Now, we had already worked out that David Cameron is not the sharpest tool on the parliamentary gadget belt, but one assumes that he has advisers to help him with this sort of thing. If so, no. 10 should probably review its recruitment procedures. (Unless, as my friend Kate said, trying to make David Cameron look clever is just too big a job for anyone.) This was a catastrophically misconceived speech, and the main message Scots will have taken from it is not any of the actual words coming out of his mouth but the loud and clear call: Vote for independence and you will never have to be governed by an English nincompoop like me ever again!

The most bizarre aspect of the speech was the PM's call on everyone in England and Wales to use all their powers of persuasion on any Scots they may happen to come across to win them for the No side in the September referendum. This responsibility weighs particularly heavily on Berwickers. Are we expected to travel the few miles to the other side of the border on a regular basis to act as missionaries for the Better Together cause? Should we perhaps set up our soap boxes in the high streets of Dunbar and Melrose and ask the crowd, in the manner of an evangelical preacher, if they have heard the Good News of Unionism? I am sure that Conservative Central Office would be happy to supply some suitable pamphlets for distribution on such occasions, setting out in bullet point form the saving power of the United Kingdom, the most extraordinary country in history. (Yes, Mr Cameron really called it that. He must have been studying Michael Gove's preferred school history curriculum.)

I have always said that, although the polls have continued to show a clear majority for a No vote in the independence referendum, we should never underestimate the ability of the Westminster government to shoot itself in the foot. I think that a Yes majority has just become significantly more likely.


Friday, 7 February 2014

Another Seal in Residence!

Regular readers of this blog will be aware that I am constantly in quest of the perfect seal photo. Two days ago I was walking across the bridge on my way back from Asda (other supermarkets are available) when I spotted a juvenile seal, still with a lot of its white baby coat visible, sitting on a sandbank just below the bridge, looking up at me with an adorable expression. At last - the perfect seal photo that will bring me fame and fortune! With hands trembling with anticipation I took my camera out of my bag. The battery was dead. They could probably hear my cries of anguish on the other side of the border.
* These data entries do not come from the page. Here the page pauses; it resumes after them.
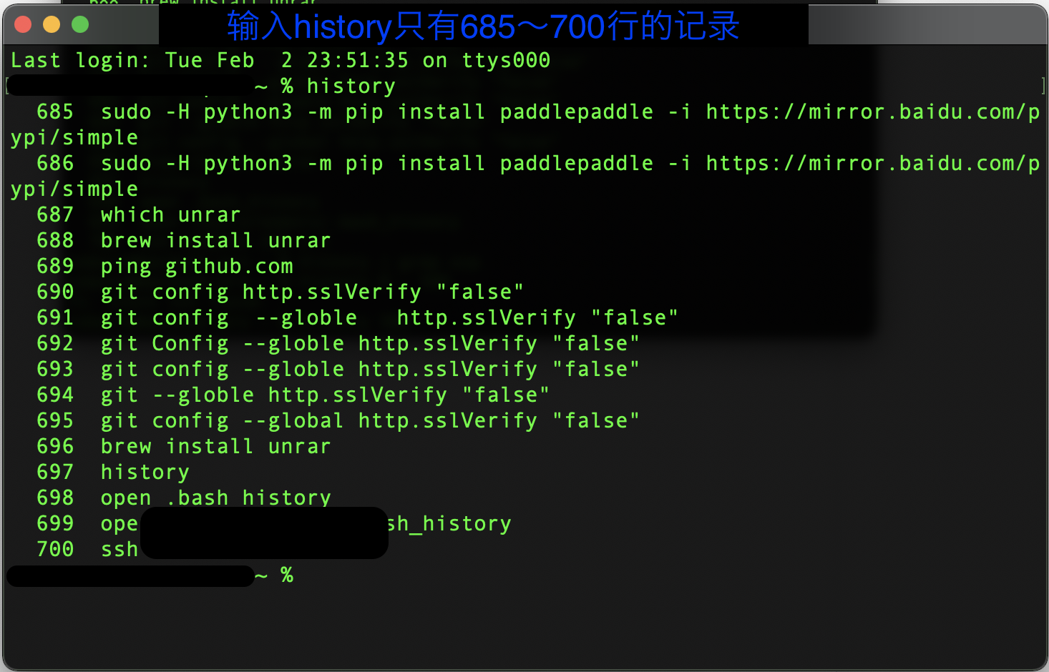Click the mistyped '--globle' flag on line 691

306,317
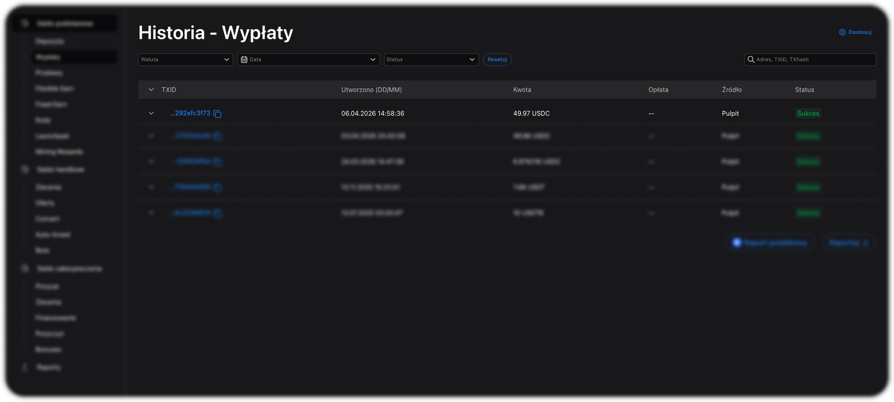Select Launchpad in the sidebar menu
Viewport: 894px width, 402px height.
point(52,136)
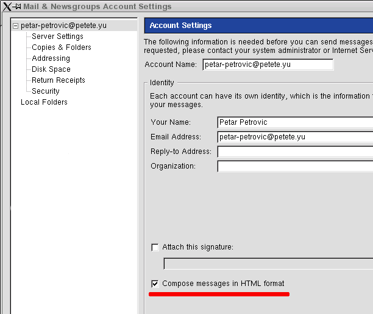Image resolution: width=373 pixels, height=314 pixels.
Task: Click the signature file path box
Action: [x=268, y=263]
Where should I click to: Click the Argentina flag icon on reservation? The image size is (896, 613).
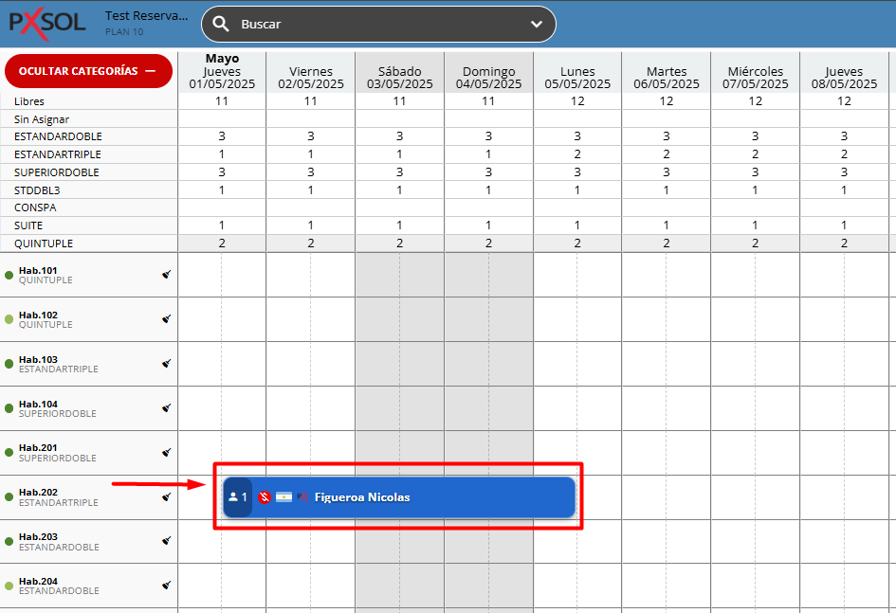283,497
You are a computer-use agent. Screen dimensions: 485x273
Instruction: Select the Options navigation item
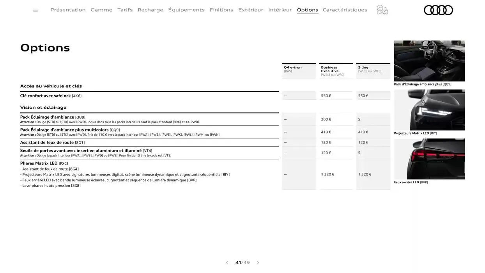click(308, 9)

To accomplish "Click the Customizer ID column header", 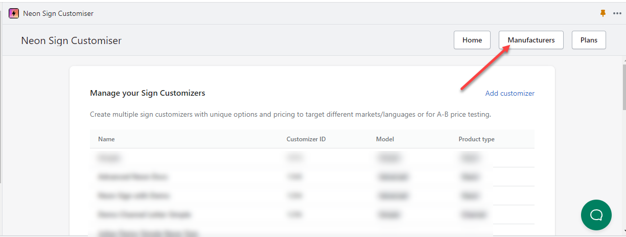I will pos(306,139).
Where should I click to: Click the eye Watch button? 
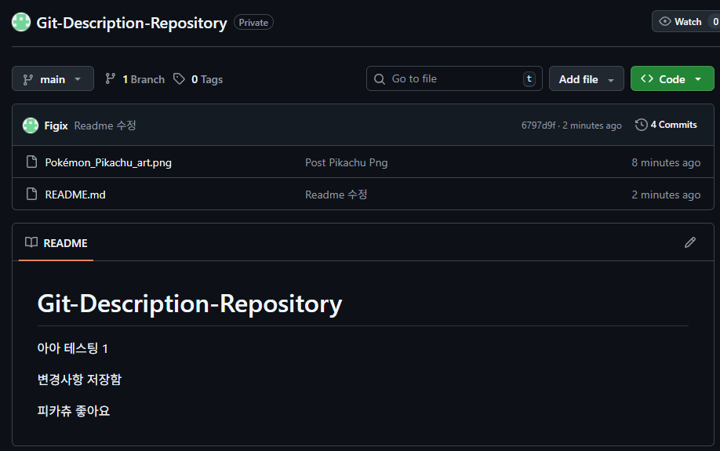681,21
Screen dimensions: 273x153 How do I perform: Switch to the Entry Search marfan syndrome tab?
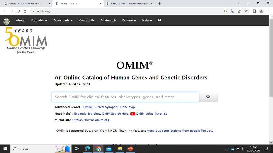click(129, 4)
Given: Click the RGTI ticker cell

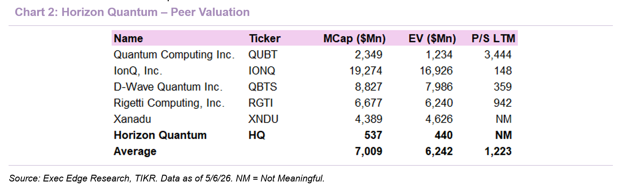Looking at the screenshot, I should pyautogui.click(x=261, y=103).
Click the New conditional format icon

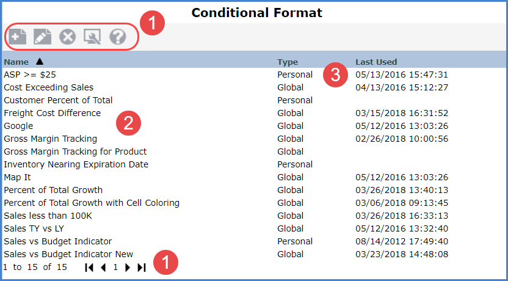(x=18, y=37)
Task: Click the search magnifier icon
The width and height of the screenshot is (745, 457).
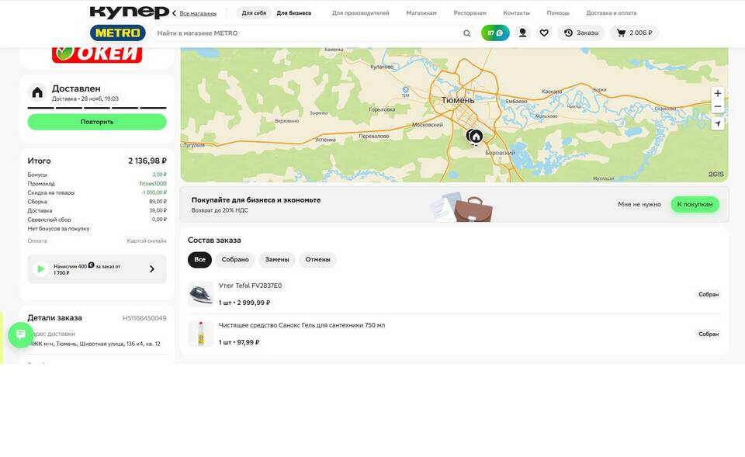Action: coord(467,33)
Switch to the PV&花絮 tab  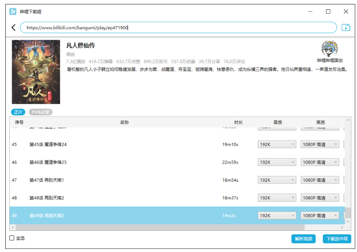41,112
Next day, armed with a fully charged camera battery, I walked out across the bridge again, thinking that there would inevitably be not a whisker of a marine mammal to be seen. Wrong! The seal was there again. Just not in such an ideal position and with a lot of sand messing up its pretty coat. Never mind, these are still my best attempts at seal photos yet. I particularly like the nice diagonals in the one on the right and the way the track of the seal hauling itself across the sand shows clearly.



Two years ago another baby seal was a regular fixture in this spot. We are all wondering if it grew up to become the mother of this new arrival and has now brought its baby back to its own childhood haunts. Some people reckon to have seen an adult seal near this juvenile. So we may have the start of a multi-generational colony beside the bridge, ideally located for gawping at by humans. Welcome, seal neighbours, we love you.